Patients fasted six hours on the day of the procedure and were prepared for sedation by the anesthesiologist using local anesthesia. An Infini stereotactic frame (Masep Medical Company, Shenzhen, China) was placed by a neurosurgeon, and the magnetic resonance imaging (MRI) acquisition was performed with a 1.5-tesla Avanto (Siemens Corporation. Erlangen, Germany). Normally, only one volumetric T1 of 1 mm to 1.5 mm slice thickness with no spacing of the head (apex to foramen magnum) was acquired; a contrast was added in one patient where metastatic lesions to the brain were also found. Images were transferred to the treatment planning station (TPS; Superplan; Masep Medical Company, Shenzhen, China). The organs at risk, which included the visual pathway and the brainstem, were contoured by neurosurgery; a single 8 mm collimator shot was placed to focus the isocenter of the shot on the neurohypophysis. Due to safety mechanisms specific to Superplan and the use of the prescribed high dose, we needed to place two shots in the same coordinates. The prescribed dose of 150 Gy to Dmax was administered to all patients with a gamma angle regularly fixed at 70°. The target was moved anteriorly or inferiorly as needed to comply with the organs at risk restrictions as stated by the American Association of Physicists in Medicine Task Group 101 Report [15] (Figures 13).

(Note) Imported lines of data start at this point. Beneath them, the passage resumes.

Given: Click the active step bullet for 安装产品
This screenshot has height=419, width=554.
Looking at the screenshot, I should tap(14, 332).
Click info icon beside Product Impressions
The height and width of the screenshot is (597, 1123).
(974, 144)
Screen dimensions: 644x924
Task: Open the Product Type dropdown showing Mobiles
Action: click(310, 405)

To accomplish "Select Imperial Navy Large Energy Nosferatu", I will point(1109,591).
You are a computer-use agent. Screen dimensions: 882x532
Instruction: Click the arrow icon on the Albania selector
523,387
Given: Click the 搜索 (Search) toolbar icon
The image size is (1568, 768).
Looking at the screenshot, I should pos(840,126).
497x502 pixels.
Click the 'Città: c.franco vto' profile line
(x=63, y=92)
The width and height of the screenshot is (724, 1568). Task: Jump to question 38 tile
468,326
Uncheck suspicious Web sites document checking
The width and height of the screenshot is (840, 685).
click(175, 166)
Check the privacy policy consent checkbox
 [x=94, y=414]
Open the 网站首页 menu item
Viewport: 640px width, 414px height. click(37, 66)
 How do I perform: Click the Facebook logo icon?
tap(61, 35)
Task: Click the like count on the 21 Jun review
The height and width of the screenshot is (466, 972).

Patients did not receive more than 8 Gy as a threshold dose to more than 0.2 cc of the visual pathway. Patients did not receive a maximum point exceeding 10 Gy, nor did they receive over 10 Gy as a threshold dose to more than 0.5 cc of the brainstem or a maximum point exceeding 15 Gy.

Patient follow-up

Patients were contacted 72 hours after the procedure and every 15 days until the time of death. The VAS was standardized with patients and caregivers to 10 on the day of treatment to facilitate registry. Expected complications such as severe electrolytic variations, increased urine output, or visual disturbances were explained to caregivers as reasons to consult in case of an event. We used Wilcox signed rank test to determine p-values.

Results

From November 2016 to November 2018, 11 patients were enrolled and treated with radiosurgical hypophysectomy for intractable pain (Table 1); four patients had prostate cancer, four had breast cancer, two had cervicouterine cancer, and one had lung cancer. Eight study participants (72%) had multiple lesions and pain mainly emerging from bone, two had visceral pain from peritoneal shedding, and one had intractable combined neuropathic pain from brachial plexus involvement and metastatic disease. None of the patients were receiving any form of active treatment for their cancer given their advanced disease staging made them ineligible for treatment. One patient was lost to follow-up. Thus, the results from the remaining 10 were registered. All patients were receiving opioids (80% morphine injections, 20% opiate derivatives) at the time of treatment with a mean of daily medicine intake for pain at 12.5 times per day (range: 10 to 15 times per day), including antidepressants, neuromodulators benzodiazepine, and non-steroidal regular pain medicine.